> [Passage shown]
------------------------------------------------------------

At sea level radius, 1m of space has a constricted distance of 1.0621m
At sea level radius + 10m, 1m of space has a constricted distance of 1.0612m
At sea level radius + 20m, 1m of space has a constricted distance of 1.0603m
At sea level radius + 30m, 1m of space has a constricted distance of 1.0594m
Etc…

The constricted space distance values are just examples and not real space distance constricted or dilated values.

The “changing space distance dilation” at different radius's is what “curved space-time” is mapping.

You could probably work out the real values by using the gravitational time dilation at sea level = x then reverse calculate the amount to space distance dilation is required to slow the clock down by that of space distance contraction.


This might be what is causing gravity! Objects located in “curves” are attracted / move toward higher space distance density areas or move down the curve...

BdS said:

This might be what is causing gravity! Objects located in “curves” are attracted / move toward higher space distance density areas or move down the curve...

Click to expand...

Have you considered reading up a little on general relativity?
You're sorta tryin' to reinvent the wheel here.

BdS said:

Since space only contains 1 main property distance

Click to expand...

Gravity warps spacetime not just space. If just space was warped then a thrown baseball, a fired bullet and a photon would all follow the same trajectory.

BdS:

BdS said:

Since space only contains 1 main property distance, distance is the only thing that can be changed to warp or curve SPACE-time with the presence of mass.

Click to expand...

General Relativity says that the TIME can also be changed. Hence "spacetime".

I'm not sure that "distance" is a property of space, anyway.

If mass causes Space distance to dilate or constrict it might explain a bit.

Click to expand...

Well, it does. The general theory of relativity explains how it happens, quantitatively.

The “changing space distance dilation” at different radius's is what “curved space-time” is mapping.

Click to expand...

Not in General Relativity. Curvature and distance intervals aren't the same thing.

------------------------------------------------------------

> [Data for processing]
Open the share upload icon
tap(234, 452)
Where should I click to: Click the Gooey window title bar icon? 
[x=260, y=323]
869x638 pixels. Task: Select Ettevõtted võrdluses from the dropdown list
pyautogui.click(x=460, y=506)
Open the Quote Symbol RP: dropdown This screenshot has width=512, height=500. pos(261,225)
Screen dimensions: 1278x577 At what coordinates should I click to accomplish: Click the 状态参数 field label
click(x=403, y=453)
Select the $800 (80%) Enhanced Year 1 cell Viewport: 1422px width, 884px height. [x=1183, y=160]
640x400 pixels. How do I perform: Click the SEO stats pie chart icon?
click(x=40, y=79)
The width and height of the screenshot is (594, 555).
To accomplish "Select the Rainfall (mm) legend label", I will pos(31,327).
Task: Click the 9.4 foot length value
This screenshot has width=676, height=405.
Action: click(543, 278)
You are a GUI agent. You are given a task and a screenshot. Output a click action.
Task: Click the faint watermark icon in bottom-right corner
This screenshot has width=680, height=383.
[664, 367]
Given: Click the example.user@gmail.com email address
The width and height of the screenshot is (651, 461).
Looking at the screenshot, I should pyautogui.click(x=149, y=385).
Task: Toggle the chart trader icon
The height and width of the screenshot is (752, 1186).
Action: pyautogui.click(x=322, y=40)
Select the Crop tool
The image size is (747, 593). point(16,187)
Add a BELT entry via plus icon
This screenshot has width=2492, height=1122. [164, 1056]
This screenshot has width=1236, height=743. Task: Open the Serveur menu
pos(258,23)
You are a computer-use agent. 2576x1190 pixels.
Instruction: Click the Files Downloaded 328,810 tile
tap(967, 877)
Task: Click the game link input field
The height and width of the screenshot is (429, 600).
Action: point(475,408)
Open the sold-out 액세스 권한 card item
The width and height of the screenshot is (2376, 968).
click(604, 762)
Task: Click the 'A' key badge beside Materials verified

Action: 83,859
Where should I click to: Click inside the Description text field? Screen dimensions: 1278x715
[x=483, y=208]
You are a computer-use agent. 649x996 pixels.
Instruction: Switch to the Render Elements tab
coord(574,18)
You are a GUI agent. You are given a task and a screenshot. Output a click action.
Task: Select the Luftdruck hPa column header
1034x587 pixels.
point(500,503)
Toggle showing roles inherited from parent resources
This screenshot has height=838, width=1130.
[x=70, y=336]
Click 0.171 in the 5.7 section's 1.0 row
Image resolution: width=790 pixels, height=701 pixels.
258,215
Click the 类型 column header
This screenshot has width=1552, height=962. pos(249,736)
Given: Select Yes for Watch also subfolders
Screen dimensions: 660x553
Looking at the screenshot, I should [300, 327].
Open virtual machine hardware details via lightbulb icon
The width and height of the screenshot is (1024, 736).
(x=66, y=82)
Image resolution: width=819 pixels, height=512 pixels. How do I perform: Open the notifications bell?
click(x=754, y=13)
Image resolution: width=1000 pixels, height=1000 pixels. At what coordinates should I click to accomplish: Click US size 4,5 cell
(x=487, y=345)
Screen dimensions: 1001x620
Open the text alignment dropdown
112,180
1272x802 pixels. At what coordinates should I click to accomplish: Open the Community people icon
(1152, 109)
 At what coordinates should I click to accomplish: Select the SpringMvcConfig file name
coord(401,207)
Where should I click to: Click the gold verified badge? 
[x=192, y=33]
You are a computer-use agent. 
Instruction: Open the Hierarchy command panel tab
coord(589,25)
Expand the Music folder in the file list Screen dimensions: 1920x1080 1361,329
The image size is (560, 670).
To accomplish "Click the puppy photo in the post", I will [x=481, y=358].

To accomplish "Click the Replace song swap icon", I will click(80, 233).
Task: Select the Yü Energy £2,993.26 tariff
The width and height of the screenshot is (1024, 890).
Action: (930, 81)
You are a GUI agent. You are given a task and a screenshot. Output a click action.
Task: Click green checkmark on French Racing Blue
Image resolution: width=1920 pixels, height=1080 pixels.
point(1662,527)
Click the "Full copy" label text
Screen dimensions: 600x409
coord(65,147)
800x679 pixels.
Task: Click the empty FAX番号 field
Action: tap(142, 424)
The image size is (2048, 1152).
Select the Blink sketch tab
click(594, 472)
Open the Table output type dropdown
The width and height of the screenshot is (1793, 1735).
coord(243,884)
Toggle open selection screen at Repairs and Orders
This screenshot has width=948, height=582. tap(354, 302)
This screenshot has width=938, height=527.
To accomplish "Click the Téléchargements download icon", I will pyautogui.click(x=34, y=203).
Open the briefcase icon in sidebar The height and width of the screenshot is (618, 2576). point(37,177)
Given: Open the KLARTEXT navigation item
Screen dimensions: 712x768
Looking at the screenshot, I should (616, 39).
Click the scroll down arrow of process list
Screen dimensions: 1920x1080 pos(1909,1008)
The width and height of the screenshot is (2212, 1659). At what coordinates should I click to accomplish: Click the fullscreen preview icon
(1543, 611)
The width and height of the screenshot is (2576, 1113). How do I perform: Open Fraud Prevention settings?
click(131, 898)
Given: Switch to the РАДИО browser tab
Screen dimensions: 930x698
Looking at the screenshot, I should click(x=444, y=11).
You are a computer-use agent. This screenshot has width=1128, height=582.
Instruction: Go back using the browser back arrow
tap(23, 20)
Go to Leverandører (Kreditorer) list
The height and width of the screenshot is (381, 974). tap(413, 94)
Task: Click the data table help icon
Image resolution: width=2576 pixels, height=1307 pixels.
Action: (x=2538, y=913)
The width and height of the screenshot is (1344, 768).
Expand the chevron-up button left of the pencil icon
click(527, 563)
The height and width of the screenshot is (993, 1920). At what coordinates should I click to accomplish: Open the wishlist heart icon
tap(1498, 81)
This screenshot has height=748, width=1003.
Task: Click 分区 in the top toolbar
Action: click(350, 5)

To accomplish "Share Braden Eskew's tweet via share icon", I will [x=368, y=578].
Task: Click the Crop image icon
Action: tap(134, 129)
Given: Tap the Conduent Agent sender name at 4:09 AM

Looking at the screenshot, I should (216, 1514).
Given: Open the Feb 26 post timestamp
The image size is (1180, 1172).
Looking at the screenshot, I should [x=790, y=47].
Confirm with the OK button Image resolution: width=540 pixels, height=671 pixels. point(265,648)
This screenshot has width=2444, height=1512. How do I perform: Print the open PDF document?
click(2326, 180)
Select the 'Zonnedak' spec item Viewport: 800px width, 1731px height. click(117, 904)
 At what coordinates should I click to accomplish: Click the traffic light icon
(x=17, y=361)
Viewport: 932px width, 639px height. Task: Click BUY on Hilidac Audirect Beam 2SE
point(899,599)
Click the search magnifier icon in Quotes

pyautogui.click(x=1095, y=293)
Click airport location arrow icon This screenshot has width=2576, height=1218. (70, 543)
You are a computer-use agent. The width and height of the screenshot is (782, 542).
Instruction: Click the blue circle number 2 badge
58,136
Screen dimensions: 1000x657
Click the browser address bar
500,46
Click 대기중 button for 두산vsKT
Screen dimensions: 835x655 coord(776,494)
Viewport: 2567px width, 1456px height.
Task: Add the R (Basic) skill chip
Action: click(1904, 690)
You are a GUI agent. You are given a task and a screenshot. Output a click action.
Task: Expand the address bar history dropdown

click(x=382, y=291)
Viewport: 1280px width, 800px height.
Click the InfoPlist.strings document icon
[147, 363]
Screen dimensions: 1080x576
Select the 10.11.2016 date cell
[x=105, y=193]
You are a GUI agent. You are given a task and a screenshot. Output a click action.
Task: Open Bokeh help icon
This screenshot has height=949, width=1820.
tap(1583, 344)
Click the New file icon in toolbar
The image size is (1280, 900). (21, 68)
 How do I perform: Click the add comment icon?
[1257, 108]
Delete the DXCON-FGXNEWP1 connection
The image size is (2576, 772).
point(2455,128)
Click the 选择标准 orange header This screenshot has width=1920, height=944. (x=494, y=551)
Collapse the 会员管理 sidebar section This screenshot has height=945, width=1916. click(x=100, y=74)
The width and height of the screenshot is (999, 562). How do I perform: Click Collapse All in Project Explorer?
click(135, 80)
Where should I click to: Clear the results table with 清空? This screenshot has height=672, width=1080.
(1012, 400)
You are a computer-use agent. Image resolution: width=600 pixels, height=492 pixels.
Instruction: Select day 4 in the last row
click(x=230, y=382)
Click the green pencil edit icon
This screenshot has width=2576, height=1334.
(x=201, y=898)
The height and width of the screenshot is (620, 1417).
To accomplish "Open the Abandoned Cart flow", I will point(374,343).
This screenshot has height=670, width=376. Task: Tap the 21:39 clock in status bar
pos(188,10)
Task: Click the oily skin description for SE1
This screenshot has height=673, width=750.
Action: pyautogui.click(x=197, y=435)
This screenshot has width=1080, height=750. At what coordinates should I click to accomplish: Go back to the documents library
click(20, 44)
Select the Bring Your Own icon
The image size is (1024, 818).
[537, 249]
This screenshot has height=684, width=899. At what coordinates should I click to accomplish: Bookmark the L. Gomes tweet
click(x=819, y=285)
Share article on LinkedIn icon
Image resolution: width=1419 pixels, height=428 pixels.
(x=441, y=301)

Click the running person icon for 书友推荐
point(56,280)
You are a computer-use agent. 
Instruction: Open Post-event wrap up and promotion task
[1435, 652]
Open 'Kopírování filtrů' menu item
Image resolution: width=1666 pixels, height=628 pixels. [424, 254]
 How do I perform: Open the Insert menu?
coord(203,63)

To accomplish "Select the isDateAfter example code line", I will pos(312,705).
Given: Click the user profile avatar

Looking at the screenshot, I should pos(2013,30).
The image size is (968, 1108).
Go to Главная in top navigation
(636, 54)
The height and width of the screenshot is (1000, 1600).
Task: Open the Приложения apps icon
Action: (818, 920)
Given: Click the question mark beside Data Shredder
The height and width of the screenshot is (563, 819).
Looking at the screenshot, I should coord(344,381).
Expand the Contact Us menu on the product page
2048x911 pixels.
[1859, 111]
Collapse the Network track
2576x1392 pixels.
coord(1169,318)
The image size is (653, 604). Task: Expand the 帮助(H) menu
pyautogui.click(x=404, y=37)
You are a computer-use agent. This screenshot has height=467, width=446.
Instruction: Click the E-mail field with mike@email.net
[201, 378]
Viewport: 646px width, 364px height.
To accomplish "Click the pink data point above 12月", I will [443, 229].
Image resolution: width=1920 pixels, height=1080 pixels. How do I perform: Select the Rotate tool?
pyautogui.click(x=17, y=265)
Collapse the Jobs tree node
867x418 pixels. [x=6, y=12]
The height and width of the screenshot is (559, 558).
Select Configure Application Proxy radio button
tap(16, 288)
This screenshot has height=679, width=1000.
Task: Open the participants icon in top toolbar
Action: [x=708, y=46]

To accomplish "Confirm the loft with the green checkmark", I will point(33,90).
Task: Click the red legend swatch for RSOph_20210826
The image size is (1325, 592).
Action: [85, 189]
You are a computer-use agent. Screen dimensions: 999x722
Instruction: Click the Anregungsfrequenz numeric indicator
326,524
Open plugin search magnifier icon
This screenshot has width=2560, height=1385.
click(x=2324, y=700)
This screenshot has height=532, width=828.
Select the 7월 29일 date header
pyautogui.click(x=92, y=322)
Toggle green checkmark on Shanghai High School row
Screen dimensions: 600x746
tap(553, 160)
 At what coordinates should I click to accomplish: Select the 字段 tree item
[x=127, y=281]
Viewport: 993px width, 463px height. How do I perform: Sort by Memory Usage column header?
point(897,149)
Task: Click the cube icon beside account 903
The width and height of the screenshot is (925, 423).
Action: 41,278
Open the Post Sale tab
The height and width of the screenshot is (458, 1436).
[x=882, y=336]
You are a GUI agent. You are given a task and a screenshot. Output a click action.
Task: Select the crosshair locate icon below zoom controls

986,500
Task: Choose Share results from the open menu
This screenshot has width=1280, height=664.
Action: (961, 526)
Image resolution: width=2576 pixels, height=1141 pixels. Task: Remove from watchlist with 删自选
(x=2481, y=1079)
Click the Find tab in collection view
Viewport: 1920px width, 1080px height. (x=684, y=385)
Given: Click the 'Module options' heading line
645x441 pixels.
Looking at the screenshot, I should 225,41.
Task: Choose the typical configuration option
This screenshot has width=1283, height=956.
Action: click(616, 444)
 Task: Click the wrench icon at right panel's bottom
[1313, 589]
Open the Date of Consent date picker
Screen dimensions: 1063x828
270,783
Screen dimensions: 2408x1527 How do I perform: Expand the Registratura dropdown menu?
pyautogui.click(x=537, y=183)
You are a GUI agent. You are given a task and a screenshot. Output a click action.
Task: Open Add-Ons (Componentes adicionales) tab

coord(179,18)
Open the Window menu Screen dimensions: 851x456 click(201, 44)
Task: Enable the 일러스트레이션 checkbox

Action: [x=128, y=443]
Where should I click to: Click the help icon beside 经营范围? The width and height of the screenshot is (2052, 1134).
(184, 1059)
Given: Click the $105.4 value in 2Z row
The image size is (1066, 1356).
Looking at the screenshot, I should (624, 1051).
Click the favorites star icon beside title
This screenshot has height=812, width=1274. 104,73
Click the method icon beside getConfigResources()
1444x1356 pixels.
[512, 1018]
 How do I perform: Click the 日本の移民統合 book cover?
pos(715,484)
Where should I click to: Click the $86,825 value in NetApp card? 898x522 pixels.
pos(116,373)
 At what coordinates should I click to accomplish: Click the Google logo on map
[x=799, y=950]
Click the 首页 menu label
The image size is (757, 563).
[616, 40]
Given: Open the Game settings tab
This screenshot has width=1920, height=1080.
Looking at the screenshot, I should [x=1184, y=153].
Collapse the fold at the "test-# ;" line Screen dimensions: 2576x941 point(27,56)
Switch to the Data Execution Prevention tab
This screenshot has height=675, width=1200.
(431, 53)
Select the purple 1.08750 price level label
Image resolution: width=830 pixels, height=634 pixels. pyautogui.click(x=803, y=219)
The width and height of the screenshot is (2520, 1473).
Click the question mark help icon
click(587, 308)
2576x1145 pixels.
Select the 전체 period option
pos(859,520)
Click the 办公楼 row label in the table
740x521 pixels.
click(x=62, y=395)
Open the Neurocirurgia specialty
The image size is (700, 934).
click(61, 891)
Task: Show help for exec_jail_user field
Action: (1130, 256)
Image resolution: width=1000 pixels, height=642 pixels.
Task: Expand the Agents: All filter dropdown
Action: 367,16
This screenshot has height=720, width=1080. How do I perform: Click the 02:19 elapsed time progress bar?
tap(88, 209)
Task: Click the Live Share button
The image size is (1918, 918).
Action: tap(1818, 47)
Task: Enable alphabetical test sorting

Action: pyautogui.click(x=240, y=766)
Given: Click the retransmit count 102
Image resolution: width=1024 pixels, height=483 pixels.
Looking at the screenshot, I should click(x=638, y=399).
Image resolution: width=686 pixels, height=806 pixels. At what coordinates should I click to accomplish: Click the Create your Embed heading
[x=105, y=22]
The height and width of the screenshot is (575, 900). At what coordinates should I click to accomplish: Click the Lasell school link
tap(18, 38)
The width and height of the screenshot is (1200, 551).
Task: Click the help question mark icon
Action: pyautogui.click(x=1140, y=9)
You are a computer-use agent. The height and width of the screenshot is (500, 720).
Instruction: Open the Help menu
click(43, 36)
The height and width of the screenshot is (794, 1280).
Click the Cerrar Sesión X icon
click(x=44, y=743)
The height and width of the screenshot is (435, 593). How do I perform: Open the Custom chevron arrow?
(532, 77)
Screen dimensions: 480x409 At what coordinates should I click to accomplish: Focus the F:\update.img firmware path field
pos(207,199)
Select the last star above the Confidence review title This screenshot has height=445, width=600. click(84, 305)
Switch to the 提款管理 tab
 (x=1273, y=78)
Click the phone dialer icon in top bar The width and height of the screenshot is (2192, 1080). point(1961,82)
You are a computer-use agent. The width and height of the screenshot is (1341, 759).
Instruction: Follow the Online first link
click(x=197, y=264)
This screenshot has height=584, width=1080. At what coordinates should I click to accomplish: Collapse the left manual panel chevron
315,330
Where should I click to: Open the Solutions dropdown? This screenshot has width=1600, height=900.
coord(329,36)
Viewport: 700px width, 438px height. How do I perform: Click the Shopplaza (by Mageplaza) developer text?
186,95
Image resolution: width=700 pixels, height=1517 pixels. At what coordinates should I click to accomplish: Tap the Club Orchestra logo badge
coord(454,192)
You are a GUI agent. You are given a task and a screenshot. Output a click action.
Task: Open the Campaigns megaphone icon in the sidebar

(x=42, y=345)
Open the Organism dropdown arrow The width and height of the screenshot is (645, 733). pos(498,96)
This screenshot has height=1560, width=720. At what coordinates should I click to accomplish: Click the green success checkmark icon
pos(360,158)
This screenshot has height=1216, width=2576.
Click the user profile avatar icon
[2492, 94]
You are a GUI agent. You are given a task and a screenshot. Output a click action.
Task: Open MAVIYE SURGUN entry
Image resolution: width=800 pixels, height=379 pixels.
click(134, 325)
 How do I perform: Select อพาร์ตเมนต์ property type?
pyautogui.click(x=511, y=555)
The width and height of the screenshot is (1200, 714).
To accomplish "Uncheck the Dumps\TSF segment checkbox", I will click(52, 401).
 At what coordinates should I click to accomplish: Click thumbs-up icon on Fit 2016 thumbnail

------------------------------------------------------------

> [What is asked]
1. Rewrite the portion of the gravity and spacetime thread between "If mass causes" and "it happens, quantitatively.", inclusive, putting "numerically" in place of "quantitatively".
2. List every line of the entries that contains the string "test".

> [Completed exercise]
1.
If mass causes Space distance to dilate or constrict it might explain a bit.

Click to expand...

Well, it does. The general theory of relativity explains how it happens, numerically.

2.
Collapse the fold at the "test-# ;" line Screen dimensions: 2576x941 point(27,56)
Task: Enable alphabetical test sorting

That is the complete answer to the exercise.